» Task directions:
Swap every "icon" in the rows below for "symbol" and write the rows out again, leaving everything else unchanged. Leave the pictures out.

» Records provided:
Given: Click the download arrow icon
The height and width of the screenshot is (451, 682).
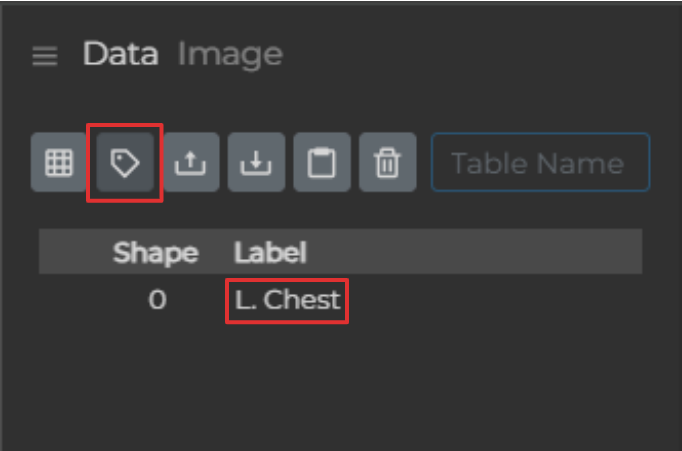Looking at the screenshot, I should click(256, 163).
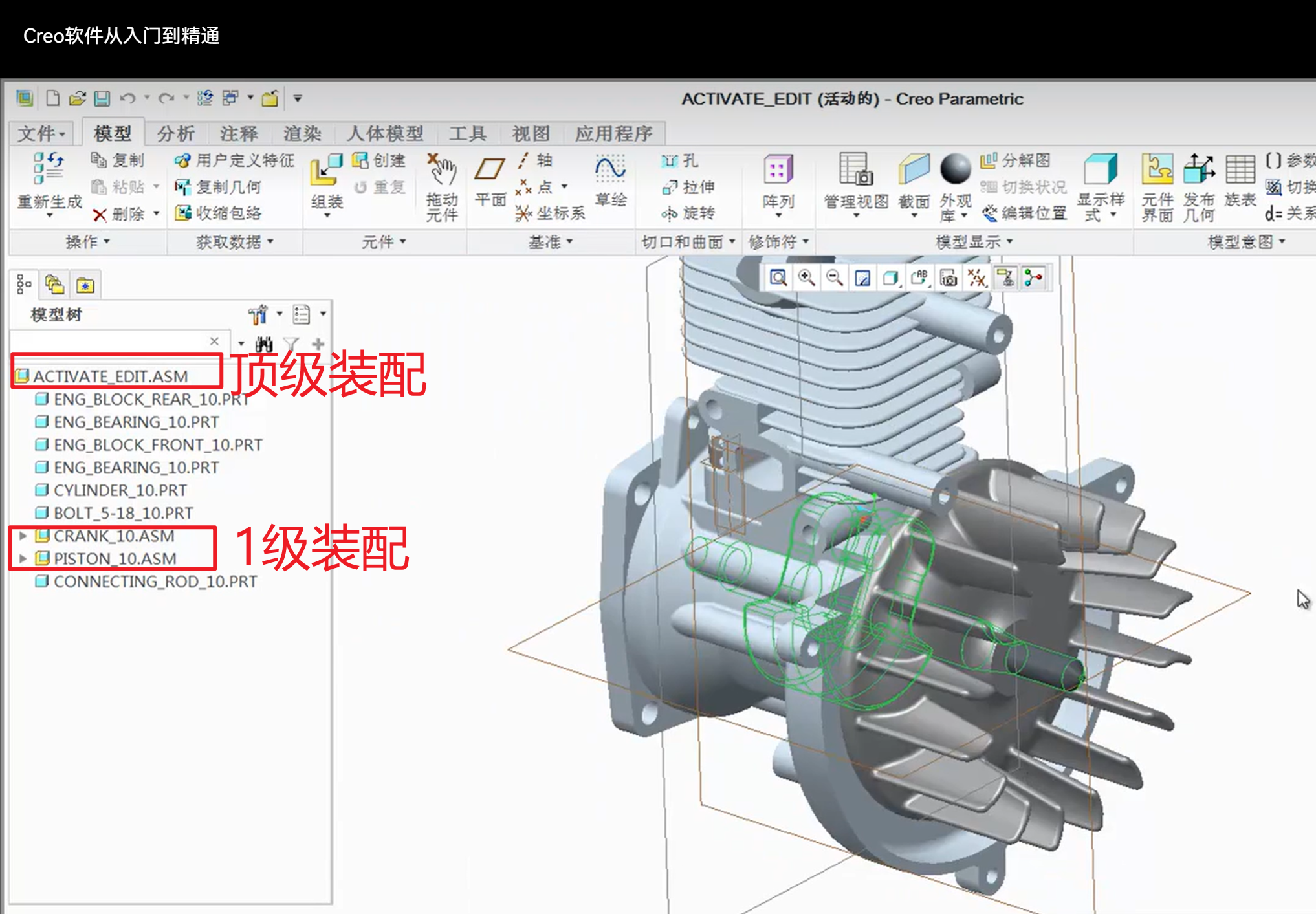
Task: Open the File (文件) menu
Action: [41, 133]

» Answer to this exercise:
Given: Click the download arrow symbol
The height and width of the screenshot is (451, 682).
Looking at the screenshot, I should click(256, 163).
Task: Open the File (文件) menu
Action: [41, 133]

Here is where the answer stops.